Intervention de Jean-Paul Emorine

Réunion du 1er décembre 2018 à 15h00
Loi de finances pour 2019 — Compte d'affectation spéciale : développement agricole et rural

Photo de Jean-Paul EmorineJean-Paul Emorine :

Monsieur le ministre, je tiens tout d’abord à vous dire que, en tant qu’ancien président de la commission de l’économie, du développement durable et de l’aménagement du territoire, j’ai beaucoup de plaisir à voir qu’un membre éminent de cette commission soit au banc des ministres, en tant que ministre de l’agriculture.

Nous avons entamé l’examen du budget de l’agriculture. Il est vrai que l’on observe une baisse globale des crédits de la mission de 260 à 300 millions d’euros, ce que nous ne pouvons toutes et tous que regretter. Toutefois, je veux rappeler devant mes collègues que l’agriculture vit une crise structurelle qui dure depuis plusieurs années. Elle n’émane pas de votre gouvernement, monsieur le ministre.

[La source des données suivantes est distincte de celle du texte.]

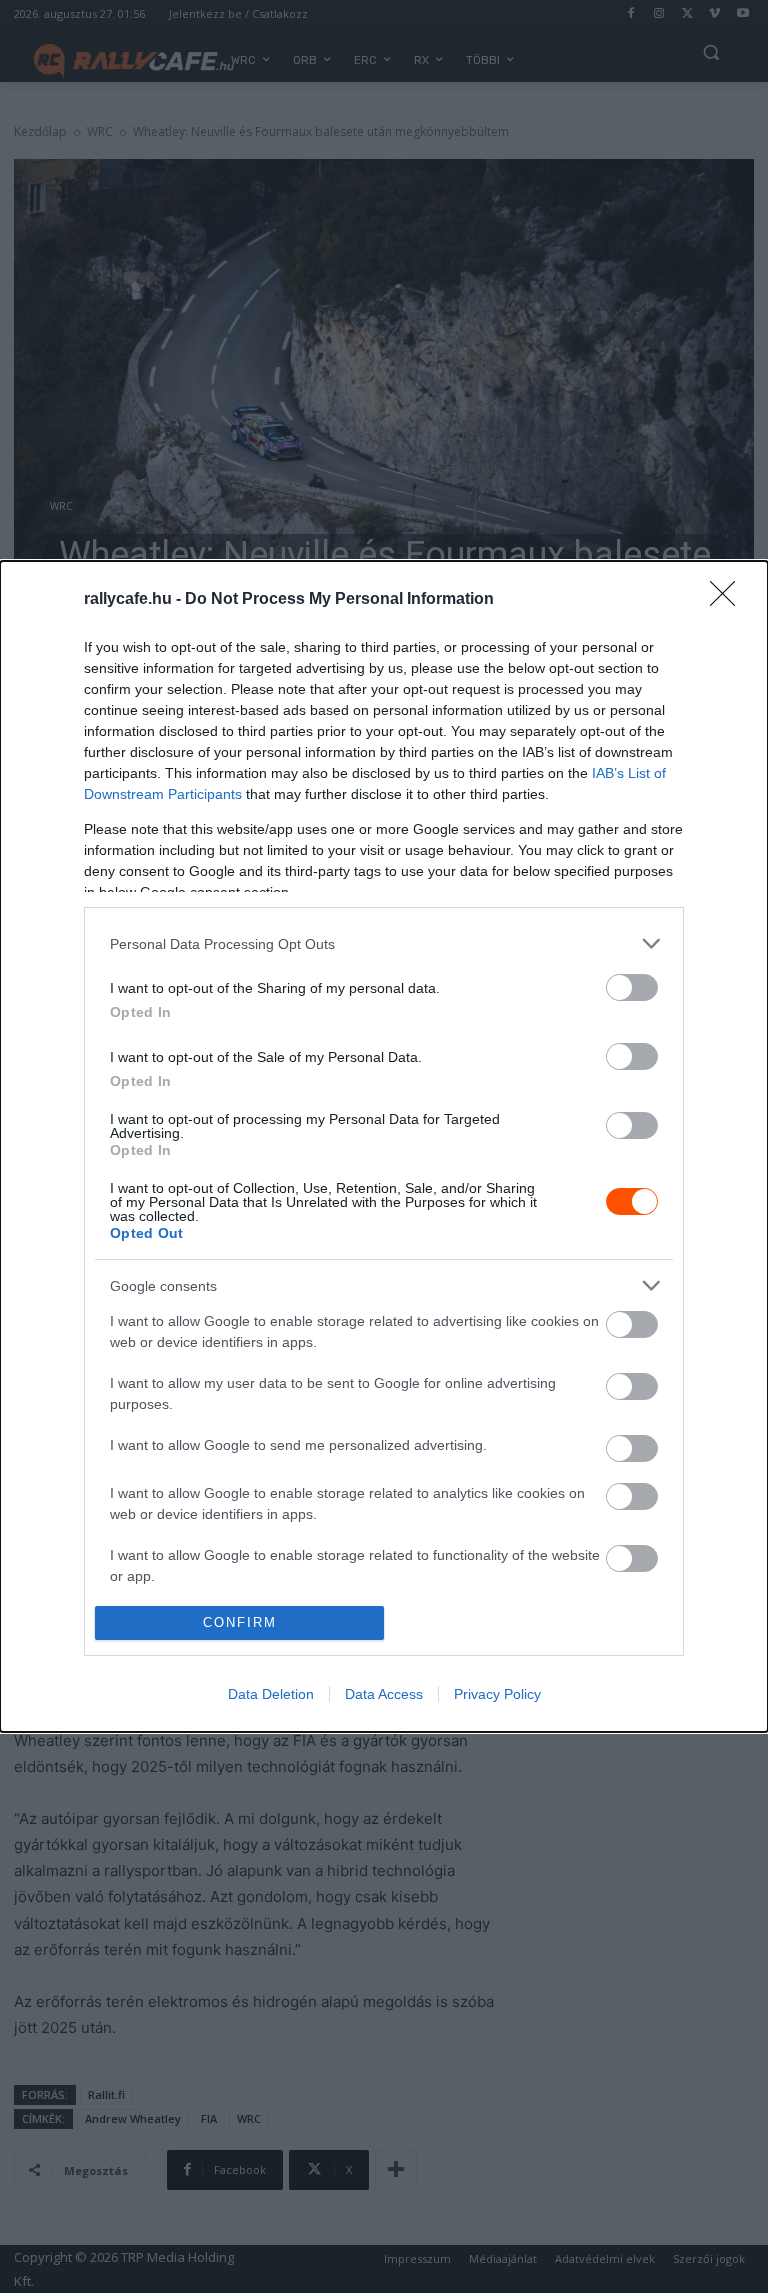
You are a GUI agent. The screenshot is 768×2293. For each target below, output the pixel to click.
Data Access (384, 1694)
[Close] (729, 600)
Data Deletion (271, 1694)
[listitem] (384, 943)
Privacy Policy (497, 1694)
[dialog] (384, 1146)
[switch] (632, 987)
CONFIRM (240, 1622)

Si nous observons les chiffres des dernières années, on voit que, en 2017, le revenu mensuel moyen d’un tiers des agriculteurs était de 360 euros ; c’est une moyenne, ce qui veut dire que certains agriculteurs gagnaient peut-être 500 euros, alors que d’autres n’avaient peut-être pas de revenus du tout. Un autre tiers gagnait moins de 1 000 euros par mois et un dernier tiers parvenait à dégager un revenu convenable.

C’est cette situation qu’il faut prendre en compte. Sur la période 2007-2018, le secteur de l’agriculture a connu de nombreux suicides. Je vous rends hommage, monsieur le ministre, parce que vous avez insisté vis-à-vis de l’opinion publique dès votre prise de fonction sur cette question dont votre prédécesseur n’avait jamais pris conscience.

La situation du monde agricole est inacceptable. On observe les baisses de crédits du ministère. Les aides de la PAC qui s’élèvent à près de 9 milliards d’euros et qui permettent aujourd’hui de compenser les difficultés vont vraisemblablement baisser.

En 2018, nous n’avons pas encore les comptes des exploitations, mais, en examinant la trajectoire du premier semestre de cette année, on voit que les exploitations agricoles, surtout celles qui sont spécialisées dans l’élevage, ont une trésorerie très faible et ont des problèmes de financement.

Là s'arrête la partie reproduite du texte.